DURABLE OBJECTS GOTCHAS

The quiz you wish you had before your first surprise bill

QUIZ FORMAT 2025.12.16

Problem: Durable Objects billing is deceptively nuanced. Most people discover the gotchas after getting an unexpected bill.

Solution: Self-diagnosis quiz. Click to reveal answers. Learn before you deploy.

GOTCHA #1: DURATION BILLING TRAP

Scenario: You have a DO that handles a WebSocket connection for a real-time dashboard. User connects at 9am, disconnects at 5pm. During that time, the DO processes maybe 50 small messages total.

Question: What's your biggest cost driver here?

  • A) The 50 request invocations
  • B) 8 hours of wall-clock duration
  • C) CPU time processing the messages
  • D) Storage for connection state

GOTCHA #2: STORAGE.LIST() ON EVERY REQUEST

Scenario: Your DO stores user preferences (20 keys). On each request, you need 3 of those keys.

Question: What's the cheapest read pattern?

  • A) storage.get(['key1', 'key2', 'key3'])
  • B) storage.list() once on wake, cache in memory
  • C) Single storage.get('preferences') with all 20 keys as one object
  • D) It depends—on what?

GOTCHA #3: ALARM RECURSION

Scenario: You're using storage.setAlarm() to wake a DO every 5 minutes to check for stale data. The check takes 2ms of CPU time.

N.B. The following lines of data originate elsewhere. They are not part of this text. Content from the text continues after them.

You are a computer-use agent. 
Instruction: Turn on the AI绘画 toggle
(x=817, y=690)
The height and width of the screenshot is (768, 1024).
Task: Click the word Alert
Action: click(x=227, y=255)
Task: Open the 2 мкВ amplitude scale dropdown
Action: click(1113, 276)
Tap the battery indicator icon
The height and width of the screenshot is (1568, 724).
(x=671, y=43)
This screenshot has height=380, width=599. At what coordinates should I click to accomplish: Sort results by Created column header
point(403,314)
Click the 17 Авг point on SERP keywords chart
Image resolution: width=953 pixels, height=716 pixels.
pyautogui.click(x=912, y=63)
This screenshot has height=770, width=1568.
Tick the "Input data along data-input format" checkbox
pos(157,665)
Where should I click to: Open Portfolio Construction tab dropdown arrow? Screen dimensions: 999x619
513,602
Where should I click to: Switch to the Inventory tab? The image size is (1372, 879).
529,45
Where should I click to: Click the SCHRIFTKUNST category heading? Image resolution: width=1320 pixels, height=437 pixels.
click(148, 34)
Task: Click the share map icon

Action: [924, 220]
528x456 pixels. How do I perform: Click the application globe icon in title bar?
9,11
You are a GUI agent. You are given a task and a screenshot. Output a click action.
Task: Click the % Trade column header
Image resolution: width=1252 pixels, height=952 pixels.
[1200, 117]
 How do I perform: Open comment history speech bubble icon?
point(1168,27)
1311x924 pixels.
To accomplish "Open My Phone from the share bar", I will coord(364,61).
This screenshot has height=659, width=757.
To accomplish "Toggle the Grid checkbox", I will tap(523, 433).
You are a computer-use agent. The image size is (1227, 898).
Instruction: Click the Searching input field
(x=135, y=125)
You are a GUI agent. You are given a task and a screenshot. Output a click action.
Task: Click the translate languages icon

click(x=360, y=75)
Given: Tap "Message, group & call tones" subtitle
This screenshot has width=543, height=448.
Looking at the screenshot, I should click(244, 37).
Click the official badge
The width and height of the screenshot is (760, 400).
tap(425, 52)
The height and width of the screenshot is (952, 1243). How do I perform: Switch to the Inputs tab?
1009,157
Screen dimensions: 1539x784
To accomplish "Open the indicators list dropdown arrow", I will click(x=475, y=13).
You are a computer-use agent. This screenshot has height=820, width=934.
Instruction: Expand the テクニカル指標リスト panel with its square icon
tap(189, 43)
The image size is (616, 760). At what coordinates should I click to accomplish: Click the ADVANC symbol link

Question: Over 24 hours, what's happening to your costs that you might not expect?

GOTCHA #4: WEBSOCKET NEVER CLOSES

Scenario: Your DO handles WebSocket connections. Users sometimes close their browser tabs without properly disconnecting.

Question: What happens if you never call webSocket.close() on disconnect?

GOTCHA #5: SINGLETON VS SHARDING

Scenario: You're building a rate limiter. Design A uses one global DO. Design B creates one DO per user. Design C creates one DO per user-per-hour (ephemeral).

Question: For 10,000 users making 100 requests/day each, rank these by cost (cheapest to most expensive).

GOTCHA #6: STORAGE.GET() VS BATCHING

Scenario: You need to read 5 keys from storage on each request.

Question: Is it cheaper to call storage.get(['key1', 'key2', 'key3', 'key4', 'key5']) or make 5 separate storage.get() calls?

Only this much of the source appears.